[Stored data]
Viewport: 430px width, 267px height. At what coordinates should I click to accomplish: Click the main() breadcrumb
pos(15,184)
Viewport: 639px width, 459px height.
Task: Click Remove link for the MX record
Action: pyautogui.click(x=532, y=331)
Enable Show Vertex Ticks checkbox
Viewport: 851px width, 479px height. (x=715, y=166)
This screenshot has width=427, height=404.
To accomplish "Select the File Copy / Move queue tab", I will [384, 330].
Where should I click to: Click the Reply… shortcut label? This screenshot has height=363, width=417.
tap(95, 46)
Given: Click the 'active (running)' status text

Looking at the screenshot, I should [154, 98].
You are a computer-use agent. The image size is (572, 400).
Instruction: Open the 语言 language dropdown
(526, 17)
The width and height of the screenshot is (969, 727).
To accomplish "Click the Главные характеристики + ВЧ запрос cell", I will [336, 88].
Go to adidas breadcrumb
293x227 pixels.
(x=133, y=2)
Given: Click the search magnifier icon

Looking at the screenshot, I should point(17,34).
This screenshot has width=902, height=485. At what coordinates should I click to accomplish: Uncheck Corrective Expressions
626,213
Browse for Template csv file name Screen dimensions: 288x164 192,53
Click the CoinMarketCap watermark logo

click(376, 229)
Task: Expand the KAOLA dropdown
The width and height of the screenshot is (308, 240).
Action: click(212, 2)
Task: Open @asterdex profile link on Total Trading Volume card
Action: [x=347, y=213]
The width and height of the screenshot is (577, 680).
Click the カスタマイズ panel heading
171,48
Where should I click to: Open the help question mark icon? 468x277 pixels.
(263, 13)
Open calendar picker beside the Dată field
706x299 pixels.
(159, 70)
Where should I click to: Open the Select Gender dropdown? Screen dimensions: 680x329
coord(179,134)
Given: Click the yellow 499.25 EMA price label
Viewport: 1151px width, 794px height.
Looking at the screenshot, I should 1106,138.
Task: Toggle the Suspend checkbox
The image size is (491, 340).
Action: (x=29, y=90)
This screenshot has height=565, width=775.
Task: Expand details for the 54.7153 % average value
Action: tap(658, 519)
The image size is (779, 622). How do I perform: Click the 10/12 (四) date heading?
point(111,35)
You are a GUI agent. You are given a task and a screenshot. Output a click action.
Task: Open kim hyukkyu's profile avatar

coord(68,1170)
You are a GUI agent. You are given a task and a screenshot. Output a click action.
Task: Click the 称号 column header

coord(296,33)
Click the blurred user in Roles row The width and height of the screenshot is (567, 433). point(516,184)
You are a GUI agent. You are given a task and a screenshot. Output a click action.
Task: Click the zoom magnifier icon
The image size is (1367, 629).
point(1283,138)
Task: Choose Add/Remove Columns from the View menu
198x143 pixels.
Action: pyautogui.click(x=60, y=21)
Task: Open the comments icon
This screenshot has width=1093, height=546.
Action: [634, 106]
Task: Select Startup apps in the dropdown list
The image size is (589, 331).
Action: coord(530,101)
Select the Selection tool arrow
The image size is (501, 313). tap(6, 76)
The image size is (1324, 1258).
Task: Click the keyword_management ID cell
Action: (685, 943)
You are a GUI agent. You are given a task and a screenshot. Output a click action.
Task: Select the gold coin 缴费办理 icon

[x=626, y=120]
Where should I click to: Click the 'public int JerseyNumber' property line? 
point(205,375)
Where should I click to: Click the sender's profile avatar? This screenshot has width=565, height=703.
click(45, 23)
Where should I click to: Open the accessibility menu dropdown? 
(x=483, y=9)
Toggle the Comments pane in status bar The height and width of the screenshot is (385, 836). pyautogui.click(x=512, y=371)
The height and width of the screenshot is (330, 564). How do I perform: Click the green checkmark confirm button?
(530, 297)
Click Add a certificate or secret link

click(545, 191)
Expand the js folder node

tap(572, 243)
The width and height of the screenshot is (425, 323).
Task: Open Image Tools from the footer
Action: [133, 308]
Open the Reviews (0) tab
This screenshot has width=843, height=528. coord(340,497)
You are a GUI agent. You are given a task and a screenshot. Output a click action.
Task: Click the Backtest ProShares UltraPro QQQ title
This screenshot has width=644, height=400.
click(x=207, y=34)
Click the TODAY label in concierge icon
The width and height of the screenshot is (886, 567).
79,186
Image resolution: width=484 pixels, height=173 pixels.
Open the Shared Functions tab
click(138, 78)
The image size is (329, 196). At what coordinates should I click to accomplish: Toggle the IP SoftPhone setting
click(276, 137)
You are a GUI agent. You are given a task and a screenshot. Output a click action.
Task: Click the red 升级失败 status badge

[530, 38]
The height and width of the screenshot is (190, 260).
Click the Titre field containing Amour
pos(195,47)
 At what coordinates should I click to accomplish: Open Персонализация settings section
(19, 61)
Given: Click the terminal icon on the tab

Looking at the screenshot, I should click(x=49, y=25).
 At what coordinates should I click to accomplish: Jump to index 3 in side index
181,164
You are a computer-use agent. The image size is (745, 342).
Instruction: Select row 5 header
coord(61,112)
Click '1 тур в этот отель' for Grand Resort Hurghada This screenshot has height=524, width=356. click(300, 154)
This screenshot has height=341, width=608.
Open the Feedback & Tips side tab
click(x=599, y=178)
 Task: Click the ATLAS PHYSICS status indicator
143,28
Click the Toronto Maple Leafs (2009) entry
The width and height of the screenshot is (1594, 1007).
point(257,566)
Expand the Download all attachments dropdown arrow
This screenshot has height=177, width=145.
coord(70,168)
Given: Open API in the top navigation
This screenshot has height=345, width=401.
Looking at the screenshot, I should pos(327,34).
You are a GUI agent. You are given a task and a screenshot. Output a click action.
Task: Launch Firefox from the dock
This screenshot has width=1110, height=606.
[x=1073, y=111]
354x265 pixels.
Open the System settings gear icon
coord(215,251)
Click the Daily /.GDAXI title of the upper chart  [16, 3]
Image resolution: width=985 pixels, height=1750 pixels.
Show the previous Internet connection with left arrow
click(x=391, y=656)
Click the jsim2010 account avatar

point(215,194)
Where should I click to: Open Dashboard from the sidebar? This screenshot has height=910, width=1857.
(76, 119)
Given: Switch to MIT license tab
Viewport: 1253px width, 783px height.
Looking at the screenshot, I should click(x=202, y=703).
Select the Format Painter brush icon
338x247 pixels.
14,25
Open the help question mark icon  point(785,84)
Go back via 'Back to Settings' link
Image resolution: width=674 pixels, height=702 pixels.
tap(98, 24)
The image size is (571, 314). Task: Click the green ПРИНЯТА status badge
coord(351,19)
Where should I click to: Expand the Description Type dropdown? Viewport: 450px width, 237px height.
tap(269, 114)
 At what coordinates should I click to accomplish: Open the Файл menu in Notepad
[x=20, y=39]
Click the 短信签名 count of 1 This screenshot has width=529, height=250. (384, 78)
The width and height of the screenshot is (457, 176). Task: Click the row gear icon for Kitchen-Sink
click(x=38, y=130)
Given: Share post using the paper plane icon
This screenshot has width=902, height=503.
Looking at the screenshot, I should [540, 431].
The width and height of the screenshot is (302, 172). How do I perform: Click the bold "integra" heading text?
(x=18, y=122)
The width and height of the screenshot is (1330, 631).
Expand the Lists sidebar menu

*TASK ITEM*
The line with "338x247 pixels." marks where to start. Transcribe from there through the final line of the records, exactly and with nothing added.

*ANSWER BOX*
338x247 pixels.
14,25
Open the help question mark icon  point(785,84)
Go back via 'Back to Settings' link
Image resolution: width=674 pixels, height=702 pixels.
tap(98, 24)
The image size is (571, 314). Task: Click the green ПРИНЯТА status badge
coord(351,19)
Where should I click to: Expand the Description Type dropdown? Viewport: 450px width, 237px height.
tap(269, 114)
 At what coordinates should I click to accomplish: Open the Файл menu in Notepad
[x=20, y=39]
Click the 短信签名 count of 1 This screenshot has width=529, height=250. (384, 78)
The width and height of the screenshot is (457, 176). Task: Click the row gear icon for Kitchen-Sink
click(x=38, y=130)
Given: Share post using the paper plane icon
This screenshot has width=902, height=503.
Looking at the screenshot, I should [540, 431].
The width and height of the screenshot is (302, 172). How do I perform: Click the bold "integra" heading text?
(x=18, y=122)
The width and height of the screenshot is (1330, 631).
Expand the Lists sidebar menu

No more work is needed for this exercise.